*Excerpted records*:
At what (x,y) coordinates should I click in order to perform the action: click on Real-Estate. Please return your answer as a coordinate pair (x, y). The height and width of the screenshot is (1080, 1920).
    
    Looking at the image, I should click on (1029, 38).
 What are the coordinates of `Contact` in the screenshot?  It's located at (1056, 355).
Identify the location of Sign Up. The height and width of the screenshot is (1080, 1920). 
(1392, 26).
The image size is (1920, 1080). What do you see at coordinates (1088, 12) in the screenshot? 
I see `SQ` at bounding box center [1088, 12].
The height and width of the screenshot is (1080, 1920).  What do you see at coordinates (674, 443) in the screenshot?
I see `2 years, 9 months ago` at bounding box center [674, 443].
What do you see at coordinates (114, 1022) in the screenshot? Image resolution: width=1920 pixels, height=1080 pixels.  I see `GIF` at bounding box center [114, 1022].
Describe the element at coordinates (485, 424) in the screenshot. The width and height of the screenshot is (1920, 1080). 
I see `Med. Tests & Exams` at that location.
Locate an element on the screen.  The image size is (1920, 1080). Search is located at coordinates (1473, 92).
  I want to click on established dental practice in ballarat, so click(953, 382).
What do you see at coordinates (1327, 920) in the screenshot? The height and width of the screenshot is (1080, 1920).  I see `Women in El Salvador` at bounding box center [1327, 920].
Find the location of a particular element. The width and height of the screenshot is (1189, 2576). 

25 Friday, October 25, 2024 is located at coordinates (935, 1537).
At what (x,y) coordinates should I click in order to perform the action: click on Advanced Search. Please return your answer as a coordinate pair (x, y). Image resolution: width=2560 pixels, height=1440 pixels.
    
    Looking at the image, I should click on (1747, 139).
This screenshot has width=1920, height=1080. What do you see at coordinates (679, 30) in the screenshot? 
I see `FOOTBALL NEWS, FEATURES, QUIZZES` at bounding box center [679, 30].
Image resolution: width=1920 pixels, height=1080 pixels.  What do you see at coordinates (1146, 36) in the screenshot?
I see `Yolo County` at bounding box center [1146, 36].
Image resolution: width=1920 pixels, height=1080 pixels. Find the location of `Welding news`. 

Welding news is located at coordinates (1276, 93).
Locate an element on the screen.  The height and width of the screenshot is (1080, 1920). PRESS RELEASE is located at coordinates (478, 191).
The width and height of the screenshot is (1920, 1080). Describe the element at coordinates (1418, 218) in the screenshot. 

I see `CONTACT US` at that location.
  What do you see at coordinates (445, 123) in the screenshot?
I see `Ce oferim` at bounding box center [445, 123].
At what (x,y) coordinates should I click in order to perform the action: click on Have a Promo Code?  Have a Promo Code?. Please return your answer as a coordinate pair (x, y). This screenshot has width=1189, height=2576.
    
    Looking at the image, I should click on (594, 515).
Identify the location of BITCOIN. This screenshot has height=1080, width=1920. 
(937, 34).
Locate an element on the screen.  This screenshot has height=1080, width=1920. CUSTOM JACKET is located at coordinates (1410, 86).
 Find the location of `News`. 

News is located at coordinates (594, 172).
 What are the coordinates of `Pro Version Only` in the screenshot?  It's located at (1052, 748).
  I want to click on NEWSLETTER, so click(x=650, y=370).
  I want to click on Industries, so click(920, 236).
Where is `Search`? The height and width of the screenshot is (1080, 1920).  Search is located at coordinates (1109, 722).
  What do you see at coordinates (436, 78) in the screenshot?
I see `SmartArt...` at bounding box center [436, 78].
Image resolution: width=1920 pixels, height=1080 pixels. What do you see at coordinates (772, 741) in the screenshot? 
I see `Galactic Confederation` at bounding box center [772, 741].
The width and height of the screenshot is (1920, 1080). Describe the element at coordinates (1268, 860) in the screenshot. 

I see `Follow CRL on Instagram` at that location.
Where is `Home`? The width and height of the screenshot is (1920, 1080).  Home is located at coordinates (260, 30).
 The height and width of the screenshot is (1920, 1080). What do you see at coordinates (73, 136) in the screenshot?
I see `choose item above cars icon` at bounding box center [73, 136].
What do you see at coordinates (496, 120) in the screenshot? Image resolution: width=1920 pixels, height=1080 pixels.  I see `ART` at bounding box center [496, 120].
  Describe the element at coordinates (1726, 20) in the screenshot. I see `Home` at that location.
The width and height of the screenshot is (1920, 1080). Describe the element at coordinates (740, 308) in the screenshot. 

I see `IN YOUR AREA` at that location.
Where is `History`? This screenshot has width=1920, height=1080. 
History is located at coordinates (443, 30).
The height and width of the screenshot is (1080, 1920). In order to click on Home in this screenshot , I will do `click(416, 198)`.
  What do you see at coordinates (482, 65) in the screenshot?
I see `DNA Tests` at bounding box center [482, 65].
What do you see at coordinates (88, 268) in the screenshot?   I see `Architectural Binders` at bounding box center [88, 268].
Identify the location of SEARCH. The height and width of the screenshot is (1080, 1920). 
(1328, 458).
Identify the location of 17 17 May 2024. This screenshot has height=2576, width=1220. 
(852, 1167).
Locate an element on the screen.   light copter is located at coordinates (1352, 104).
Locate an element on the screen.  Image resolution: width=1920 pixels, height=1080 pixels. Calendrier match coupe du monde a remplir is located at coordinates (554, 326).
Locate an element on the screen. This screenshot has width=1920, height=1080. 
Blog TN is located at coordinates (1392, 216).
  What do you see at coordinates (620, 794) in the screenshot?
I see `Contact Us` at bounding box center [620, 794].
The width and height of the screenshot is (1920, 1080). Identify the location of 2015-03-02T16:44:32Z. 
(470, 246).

*Task objective*: In the listing above, repeat word for word everything from the line containing "coordinates (260, 30)." down to the line containing "Describe the element at coordinates (1726, 20)", including both of those lines.

*Written reply*:
Where is `Home`? The width and height of the screenshot is (1920, 1080).  Home is located at coordinates (260, 30).
 The height and width of the screenshot is (1920, 1080). What do you see at coordinates (73, 136) in the screenshot?
I see `choose item above cars icon` at bounding box center [73, 136].
What do you see at coordinates (496, 120) in the screenshot? Image resolution: width=1920 pixels, height=1080 pixels.  I see `ART` at bounding box center [496, 120].
  Describe the element at coordinates (1726, 20) in the screenshot. I see `Home` at that location.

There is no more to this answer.